# WORK INSTRUCTIONS
Your answer should consist of each line below that includes the word "computer".

# Dataset entries
+++

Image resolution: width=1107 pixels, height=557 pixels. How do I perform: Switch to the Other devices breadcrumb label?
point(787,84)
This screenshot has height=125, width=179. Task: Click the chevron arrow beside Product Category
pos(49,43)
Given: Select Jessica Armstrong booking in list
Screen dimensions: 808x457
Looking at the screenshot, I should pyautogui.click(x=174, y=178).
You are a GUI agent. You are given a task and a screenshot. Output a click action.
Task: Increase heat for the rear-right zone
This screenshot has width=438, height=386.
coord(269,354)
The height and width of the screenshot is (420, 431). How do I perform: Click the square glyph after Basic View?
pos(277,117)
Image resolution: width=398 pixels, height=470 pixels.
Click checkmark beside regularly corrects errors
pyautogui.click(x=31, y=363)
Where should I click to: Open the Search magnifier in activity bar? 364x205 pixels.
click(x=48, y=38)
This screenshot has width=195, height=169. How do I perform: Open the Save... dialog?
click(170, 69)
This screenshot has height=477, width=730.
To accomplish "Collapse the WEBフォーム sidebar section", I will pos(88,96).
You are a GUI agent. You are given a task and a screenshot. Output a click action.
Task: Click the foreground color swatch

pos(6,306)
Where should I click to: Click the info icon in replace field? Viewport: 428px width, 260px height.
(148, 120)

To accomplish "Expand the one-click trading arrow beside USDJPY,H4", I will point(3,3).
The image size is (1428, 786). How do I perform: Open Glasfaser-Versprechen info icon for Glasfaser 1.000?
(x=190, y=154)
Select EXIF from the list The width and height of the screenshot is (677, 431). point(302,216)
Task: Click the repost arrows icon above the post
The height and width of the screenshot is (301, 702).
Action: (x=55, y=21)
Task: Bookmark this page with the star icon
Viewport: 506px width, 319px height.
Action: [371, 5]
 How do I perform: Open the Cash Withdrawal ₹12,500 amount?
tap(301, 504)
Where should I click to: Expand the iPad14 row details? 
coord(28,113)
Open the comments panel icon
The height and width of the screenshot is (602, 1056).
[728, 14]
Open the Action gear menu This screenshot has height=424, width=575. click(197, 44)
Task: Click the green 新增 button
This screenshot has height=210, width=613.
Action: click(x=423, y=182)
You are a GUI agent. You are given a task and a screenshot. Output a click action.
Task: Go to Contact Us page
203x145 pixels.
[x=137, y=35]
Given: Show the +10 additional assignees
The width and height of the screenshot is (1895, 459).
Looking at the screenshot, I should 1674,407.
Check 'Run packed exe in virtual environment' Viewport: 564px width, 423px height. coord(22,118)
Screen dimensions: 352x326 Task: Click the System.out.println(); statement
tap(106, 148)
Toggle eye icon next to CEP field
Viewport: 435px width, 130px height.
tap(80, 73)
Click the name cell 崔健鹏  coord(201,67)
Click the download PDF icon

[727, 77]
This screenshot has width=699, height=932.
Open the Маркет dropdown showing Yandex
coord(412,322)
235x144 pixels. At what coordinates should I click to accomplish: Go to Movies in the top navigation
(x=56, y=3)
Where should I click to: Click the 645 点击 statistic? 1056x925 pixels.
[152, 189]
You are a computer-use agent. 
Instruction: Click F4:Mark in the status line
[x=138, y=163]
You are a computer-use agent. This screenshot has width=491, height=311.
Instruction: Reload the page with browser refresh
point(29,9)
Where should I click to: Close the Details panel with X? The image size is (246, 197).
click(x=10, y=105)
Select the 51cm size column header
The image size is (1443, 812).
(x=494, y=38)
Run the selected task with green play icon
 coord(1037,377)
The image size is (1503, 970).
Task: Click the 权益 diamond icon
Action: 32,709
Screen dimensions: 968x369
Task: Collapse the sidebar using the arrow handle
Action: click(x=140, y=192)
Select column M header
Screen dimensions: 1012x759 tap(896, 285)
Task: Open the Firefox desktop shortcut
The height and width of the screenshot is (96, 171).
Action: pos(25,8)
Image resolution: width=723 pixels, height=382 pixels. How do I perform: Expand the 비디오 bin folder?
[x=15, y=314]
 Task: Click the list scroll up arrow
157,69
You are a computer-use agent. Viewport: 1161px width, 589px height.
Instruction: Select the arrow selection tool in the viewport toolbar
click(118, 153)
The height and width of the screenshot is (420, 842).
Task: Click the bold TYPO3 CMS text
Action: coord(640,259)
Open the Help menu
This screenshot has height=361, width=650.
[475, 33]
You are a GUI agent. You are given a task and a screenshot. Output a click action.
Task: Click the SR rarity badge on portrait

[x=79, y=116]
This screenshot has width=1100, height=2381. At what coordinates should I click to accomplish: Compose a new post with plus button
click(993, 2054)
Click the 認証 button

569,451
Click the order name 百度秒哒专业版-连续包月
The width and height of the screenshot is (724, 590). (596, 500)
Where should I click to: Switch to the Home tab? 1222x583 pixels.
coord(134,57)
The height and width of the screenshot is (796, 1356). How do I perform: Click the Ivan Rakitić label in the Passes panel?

+++

# EXERCISE ANSWER
You are a computer-use agent. 
You are a computer-use agent. This screenshot has width=491, height=311.
You are a computer-use agent. Viewport: 1161px width, 589px height.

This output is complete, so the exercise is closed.